Странно, как всего за несколько недель Брэнуэлл принял новое обличье.
— Знаю… Тогда, может, ты скажешь, что мы переживаем из-за ее простуды, которая, похоже, никак не проходит? Нет, это ей тоже не понравится. Я упомянула о кашле, а она посмотрела на меня как на сумасшедшую. Боже мой, я не знаю, что делать. Видимо, после Брэнуэлла я делаю из мухи слона. Но ты ведь замечала это, верно? Как она пыхтит и задыхается, когда добирается до вершины лестницы?

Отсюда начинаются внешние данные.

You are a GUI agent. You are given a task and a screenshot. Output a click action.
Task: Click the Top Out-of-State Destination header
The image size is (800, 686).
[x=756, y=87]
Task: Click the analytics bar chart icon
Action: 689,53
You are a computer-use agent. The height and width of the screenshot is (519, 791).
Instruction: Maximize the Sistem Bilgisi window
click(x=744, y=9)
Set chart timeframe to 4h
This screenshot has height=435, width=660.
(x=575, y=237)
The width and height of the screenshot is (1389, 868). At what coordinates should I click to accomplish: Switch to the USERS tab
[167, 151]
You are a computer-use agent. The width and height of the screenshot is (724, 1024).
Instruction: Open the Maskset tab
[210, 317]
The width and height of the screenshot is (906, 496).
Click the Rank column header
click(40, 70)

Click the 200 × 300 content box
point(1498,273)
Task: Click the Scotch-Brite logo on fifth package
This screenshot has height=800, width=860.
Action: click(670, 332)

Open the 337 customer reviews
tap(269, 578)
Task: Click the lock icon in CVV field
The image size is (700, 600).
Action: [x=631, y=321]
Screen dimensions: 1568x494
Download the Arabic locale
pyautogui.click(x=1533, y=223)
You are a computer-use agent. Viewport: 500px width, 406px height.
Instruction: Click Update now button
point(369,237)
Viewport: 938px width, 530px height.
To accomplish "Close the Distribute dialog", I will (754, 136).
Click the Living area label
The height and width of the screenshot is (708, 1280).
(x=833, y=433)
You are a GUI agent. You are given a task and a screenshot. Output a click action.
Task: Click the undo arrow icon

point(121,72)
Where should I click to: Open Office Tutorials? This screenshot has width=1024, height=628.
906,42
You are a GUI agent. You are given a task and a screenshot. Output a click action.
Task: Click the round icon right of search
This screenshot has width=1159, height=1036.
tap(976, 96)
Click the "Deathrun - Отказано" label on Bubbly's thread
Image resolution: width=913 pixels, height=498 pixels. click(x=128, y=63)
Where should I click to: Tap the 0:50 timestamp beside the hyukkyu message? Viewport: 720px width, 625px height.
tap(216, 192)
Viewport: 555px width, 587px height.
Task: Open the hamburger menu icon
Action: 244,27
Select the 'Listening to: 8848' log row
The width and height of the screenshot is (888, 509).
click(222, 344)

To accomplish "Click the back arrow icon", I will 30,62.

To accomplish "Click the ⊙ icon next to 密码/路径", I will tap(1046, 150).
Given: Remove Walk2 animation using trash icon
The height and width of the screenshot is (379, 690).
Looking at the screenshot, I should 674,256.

— Нет. В смысле, не только до вершины. Одышка начинается уже к тому времени, как она доходит до промежуточной площадки, — говорит Энн, как всегда наблюдательная. — Я спрошу ее. Но не хочу этого делать. Ты понимаешь, не так ли?
Да. Тебе откусывают голову или окатывают парализующим молчанием. Но на другом уровне, где ни ей, ни Энн не хватает смелости произнести вопрос вслух, Шарлотта понимает: на самом деле они боятся прямого ответа.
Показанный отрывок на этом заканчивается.